The first of these is Q. Caecilius Metellus Pius, who governs Africa.
The old enemy of Marius, and assuredly of Cinna as well, leads an open revolt against the Marian forces in Africa.
Additional help comes from Picenum and Spain.
Two of the three future triumvirs join Sulla's cause in his bid to take control.
Marcus Licinius Crassus, who had been forced by Cinna's proscription to flee to Hispania in 84, following two years of exile, marches to Rome with an army, his chief concern being the restoration of his family's prestige.
The young son of Pompeius Strabo (the butcher of Asculum during the Social War), raises an army of his own from among his father's veterans and throws his lot in with Sulla.
Pompey, at the age of twenty-three and never having held a Senatorial office, forces himself into the political scene with an army at his back.
Regardless, the war continues, with Asiagenus raising another army in defense.
This time he moves after Pompey, but once again, his army abandons him and goes over to the enemy.
As a result, desperation follows in Rome as the year 83 comes to a close.
The Senate reelects Cinna's old co-Consul, Papirius Carbo, to his third term, and Gaius Marius the Younger, the twenty-six-year-old son of the great general, to his first.

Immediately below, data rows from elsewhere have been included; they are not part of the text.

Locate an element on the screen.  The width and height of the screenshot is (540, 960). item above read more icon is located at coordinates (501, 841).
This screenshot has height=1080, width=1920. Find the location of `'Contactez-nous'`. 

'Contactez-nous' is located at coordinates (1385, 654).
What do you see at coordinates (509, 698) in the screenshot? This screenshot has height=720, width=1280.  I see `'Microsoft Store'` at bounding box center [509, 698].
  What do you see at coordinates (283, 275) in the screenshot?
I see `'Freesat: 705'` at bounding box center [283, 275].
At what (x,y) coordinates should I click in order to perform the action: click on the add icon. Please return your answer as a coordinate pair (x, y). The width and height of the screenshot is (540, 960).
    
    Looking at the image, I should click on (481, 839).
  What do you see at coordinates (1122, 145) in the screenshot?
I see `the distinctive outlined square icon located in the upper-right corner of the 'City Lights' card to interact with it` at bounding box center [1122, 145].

Hoping to inspire Marian supporters throughout the Roman world, recruiting begins in earnest among the Italian tribes who had always been loyal to Marius.
In addition, possible Sullan supporters are murdered.
The urban praetor L. Junius Brutus Damasippus leads a slaughter of those Senators who seem to lean towards the invading forces, yet one more incident of murder in a growing spiral of violence as a political tool in the late Republic.